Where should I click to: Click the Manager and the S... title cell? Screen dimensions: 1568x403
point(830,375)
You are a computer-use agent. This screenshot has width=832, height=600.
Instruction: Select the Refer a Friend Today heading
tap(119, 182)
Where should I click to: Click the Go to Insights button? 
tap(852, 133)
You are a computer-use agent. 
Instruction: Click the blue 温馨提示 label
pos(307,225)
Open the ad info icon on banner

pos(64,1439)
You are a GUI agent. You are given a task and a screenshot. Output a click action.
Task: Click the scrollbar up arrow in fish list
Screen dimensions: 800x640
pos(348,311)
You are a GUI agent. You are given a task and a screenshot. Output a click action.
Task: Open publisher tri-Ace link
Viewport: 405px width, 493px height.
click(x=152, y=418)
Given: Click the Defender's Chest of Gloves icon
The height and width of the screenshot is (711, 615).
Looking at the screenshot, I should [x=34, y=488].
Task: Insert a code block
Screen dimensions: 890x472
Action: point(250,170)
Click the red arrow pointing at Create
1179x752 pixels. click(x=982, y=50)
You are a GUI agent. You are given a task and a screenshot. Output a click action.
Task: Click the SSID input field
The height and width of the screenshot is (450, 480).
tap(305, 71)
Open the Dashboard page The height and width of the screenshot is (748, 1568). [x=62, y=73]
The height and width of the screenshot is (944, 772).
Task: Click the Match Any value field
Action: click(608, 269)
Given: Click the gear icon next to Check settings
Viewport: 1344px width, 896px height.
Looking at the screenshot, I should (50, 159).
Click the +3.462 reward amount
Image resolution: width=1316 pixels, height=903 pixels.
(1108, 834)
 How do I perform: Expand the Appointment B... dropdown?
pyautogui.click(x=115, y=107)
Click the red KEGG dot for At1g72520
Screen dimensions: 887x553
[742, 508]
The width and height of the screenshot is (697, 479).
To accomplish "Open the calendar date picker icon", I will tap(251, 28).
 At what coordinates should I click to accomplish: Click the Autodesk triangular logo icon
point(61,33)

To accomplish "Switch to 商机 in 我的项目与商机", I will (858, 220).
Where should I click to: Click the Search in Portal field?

■ **EXERCISE OBJECTIVE**
What you return must match the records above exactly.

■ **ANSWER BOX**
Where should I click to: Click the Manager and the S... title cell? Screen dimensions: 1568x403
point(830,375)
You are a computer-use agent. This screenshot has width=832, height=600.
Instruction: Select the Refer a Friend Today heading
tap(119, 182)
Where should I click to: Click the Go to Insights button? 
tap(852, 133)
You are a computer-use agent. 
Instruction: Click the blue 温馨提示 label
pos(307,225)
Open the ad info icon on banner

pos(64,1439)
You are a GUI agent. You are given a task and a screenshot. Output a click action.
Task: Click the scrollbar up arrow in fish list
Screen dimensions: 800x640
pos(348,311)
You are a GUI agent. You are given a task and a screenshot. Output a click action.
Task: Open publisher tri-Ace link
Viewport: 405px width, 493px height.
click(x=152, y=418)
Given: Click the Defender's Chest of Gloves icon
The height and width of the screenshot is (711, 615).
Looking at the screenshot, I should [x=34, y=488].
Task: Insert a code block
Screen dimensions: 890x472
Action: point(250,170)
Click the red arrow pointing at Create
1179x752 pixels. click(x=982, y=50)
You are a GUI agent. You are given a task and a screenshot. Output a click action.
Task: Click the SSID input field
The height and width of the screenshot is (450, 480).
tap(305, 71)
Open the Dashboard page The height and width of the screenshot is (748, 1568). [x=62, y=73]
The height and width of the screenshot is (944, 772).
Task: Click the Match Any value field
Action: click(608, 269)
Given: Click the gear icon next to Check settings
Viewport: 1344px width, 896px height.
Looking at the screenshot, I should (50, 159).
Click the +3.462 reward amount
Image resolution: width=1316 pixels, height=903 pixels.
(1108, 834)
 How do I perform: Expand the Appointment B... dropdown?
pyautogui.click(x=115, y=107)
Click the red KEGG dot for At1g72520
Screen dimensions: 887x553
[742, 508]
The width and height of the screenshot is (697, 479).
To accomplish "Open the calendar date picker icon", I will tap(251, 28).
 At what coordinates should I click to accomplish: Click the Autodesk triangular logo icon
point(61,33)

To accomplish "Switch to 商机 in 我的项目与商机", I will (858, 220).
Where should I click to: Click the Search in Portal field?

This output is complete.